La démarche en recherche stratégique impose des règles rigoureuses s’appuyant sur des experts, les stratégistes capables de conduire des travaux complexes. La théorie stratégique nécessite aussi une claire vision de sa finalité.
De la recherche stratégique : pour éviter quelques incompréhensions
Concerning Strategic Research: Avoiding Some Misunderstandings
The process of strategic research imposes strict rules supported by experts—strategists capable of managing complex work. Strategic theory also necessitates a clear vision of its end purpose.

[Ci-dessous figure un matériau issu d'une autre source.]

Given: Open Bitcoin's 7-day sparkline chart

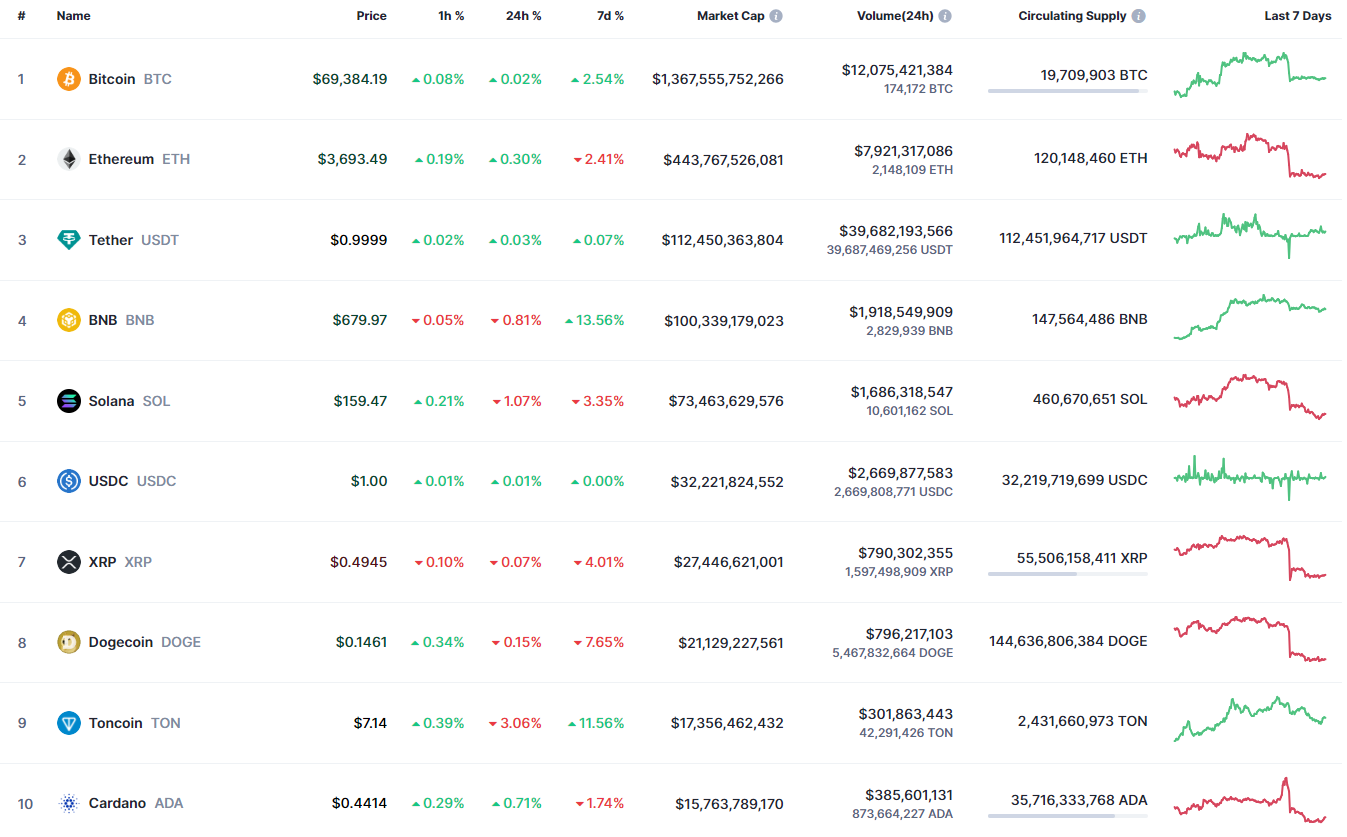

La distinction entre stratège et stratégiste est largement admise. Le stratège est celui chargé de la définition et de l’exécution d’une stratégie, ici comprise dans un sens restreint comme l’utilisation de la force pour atteindre un objectif politique : selon la situation et le domaine de la stratégie dans lequel il exerce (stratégie déclaratoire, stratégie militaire, etc.), il peut s’agir d’une personnalité civile ou militaire. La caractéristique du stratège est qu’il est dans l’action : il doit prendre des décisions souvent difficiles avec des informations et des ressources limitées. Le stratégiste est au contraire celui qui étudie la stratégie, et peut éventuellement en proposer une théorie. La démarche est donc analytique, et (on l’espère) scientifique.

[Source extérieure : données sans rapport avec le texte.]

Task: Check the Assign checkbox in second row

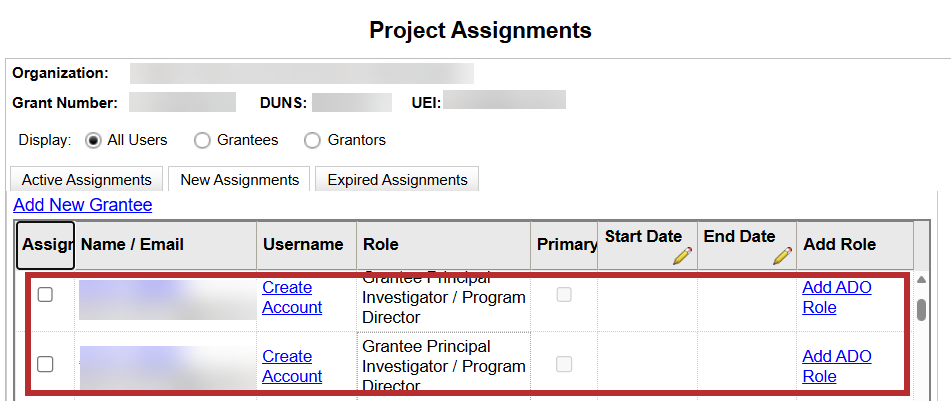Action: click(x=45, y=364)
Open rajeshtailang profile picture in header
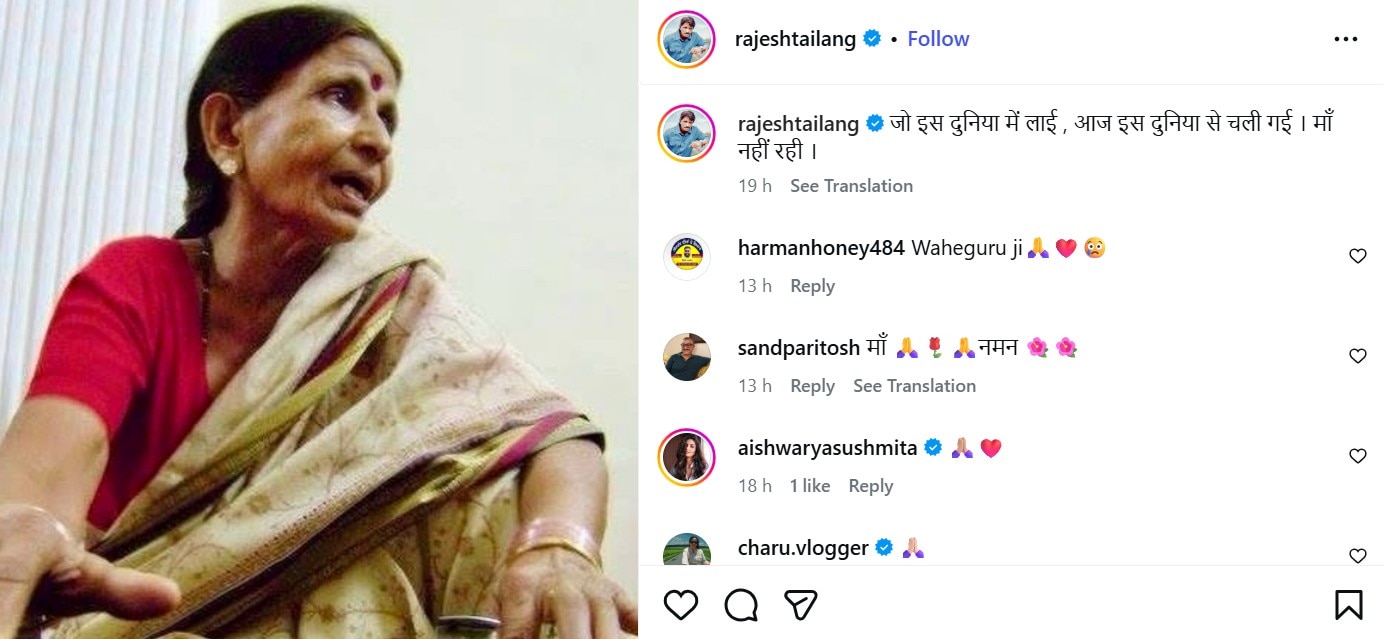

C’est sur ce dernier point que cet article entend revenir. Il est admis que la théorie stratégique et les études afférentes, en tant que savoir du stratégiste, sont là pour éduquer le jugement du stratège sans se substituer à sa décision. Néanmoins, la théorie stratégique recouvre plusieurs dimensions différentes, qui sont trop souvent confondues. Ces trois dimensions de la théorie stratégique sont les suivantes : une dimension phénoménologique (étudiant les formes de la guerre), une dimension analytique (étudiant la conduite effective de la stratégie et ses résultats) et une dimension normative (décrivant ce qui devrait être). Cette confusion entre les multiples dimensions de la théorie stratégique est problématique, pour deux raisons. En premier lieu, elle peut rapidement tourner en une querelle d’expertise entre chercheurs (s’appuyant sur les méthodes scientifiques) et militaires (s’appuyant sur leur expérience). Séparer les dimensions de la théorie stratégique permet de montrer que les deux approches sont importantes et complémentaires, car elles se déploient en fait dans des domaines différents.

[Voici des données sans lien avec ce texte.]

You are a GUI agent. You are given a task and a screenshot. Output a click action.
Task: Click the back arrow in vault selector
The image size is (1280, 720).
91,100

En second lieu, la confusion est néfaste à la qualité de l’analyse : il est malheureusement fréquent de lire des études confondant par exemple dimension phénoménologique et dimension normative. Il est clair que ces trois dimensions sont importantes et complémentaires : une véritable recherche stratégique devrait les comprendre toutes les trois dans son analyse. Mais ce sont trois étapes intellectuelles différentes (observation, compréhension, recommandation), dont il est sain de rendre la séparation explicite et qu’il faut évaluer selon leurs propres mérites.